## CONSIGNES
a - Dans l'extrait sur les paysages du Colorado, recopie le passage qui va de « L’art du peintre, qui » jusqu'à « et mystérieuse féerie. », en changeant « crépuscule » en « soir ».
b - Reprends sous forme de liste le paragraphe de l'extrait sur le Colorado qui commence par « L’art du peintre », en gardant ses faits principaux.

## EXTRAIT FOURNI
'''

L’art du peintre, qui n’a encore rien dit au Colorado, aurait beaucoup à faire en s’inspirant de cette grande et morne nature qui souvent agit par surprises et atténue sa dureté au point de charmer par des spectacles aussi nouveaux que variés et inattendus. Ici c’est un lever de soleil qui embrase la plaine de ses rayons, frappe la grande chaîne des Rocheuses et la fait se détacher au loin comme un mur formidable ; là, vers midi, c’est un ton chaud d’une intensité de lumière rappelant les latitudes africaines ; enfin, quand l’astre du jour est à son couchant, des nuages empourprés se confondent avec la masse noirâtre de la montagne, se résolvent en mille couleurs, puis disparaissent insensiblement pour faire place à un crépuscule d’une sombre et mystérieuse féerie.

'''

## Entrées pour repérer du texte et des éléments
'''

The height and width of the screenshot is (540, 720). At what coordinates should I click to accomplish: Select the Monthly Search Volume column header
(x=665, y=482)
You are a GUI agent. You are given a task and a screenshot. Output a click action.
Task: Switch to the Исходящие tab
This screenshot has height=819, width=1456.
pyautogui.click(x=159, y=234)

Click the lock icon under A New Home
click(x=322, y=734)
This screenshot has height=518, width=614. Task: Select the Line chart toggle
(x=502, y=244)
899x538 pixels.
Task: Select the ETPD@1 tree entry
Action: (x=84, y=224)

'''

## RÉPONSES DANS L'ORDRE
a -
L’art du peintre, qui n’a encore rien dit au Colorado, aurait beaucoup à faire en s’inspirant de cette grande et morne nature qui souvent agit par surprises et atténue sa dureté au point de charmer par des spectacles aussi nouveaux que variés et inattendus. Ici c’est un lever de soleil qui embrase la plaine de ses rayons, frappe la grande chaîne des Rocheuses et la fait se détacher au loin comme un mur formidable ; là, vers midi, c’est un ton chaud d’une intensité de lumière rappelant les latitudes africaines ; enfin, quand l’astre du jour est à son couchant, des nuages empourprés se confondent avec la masse noirâtre de la montagne, se résolvent en mille couleurs, puis disparaissent insensiblement pour faire place à un soir d’une sombre et mystérieuse féerie.

b -
- Les peintres n'ont encore rien tiré du Colorado. Pourtant, sa nature, grande et morne, pourrait beaucoup les inspirer.
- Cette nature surprend souvent. Elle adoucit sa dureté par des spectacles nouveaux, variés et inattendus.
- Au lever du soleil, la plaine s'embrase. La chaîne des Rocheuses se détache au loin comme un mur énorme.
- Vers midi, la lumière est chaude et intense, comme sous les latitudes africaines.
- Au coucher du soleil, des nuages pourpres se mêlent à la masse sombre de la montagne. Ils prennent mille couleurs, puis s'effacent peu à peu. Vient alors un crépuscule sombre et mystérieux.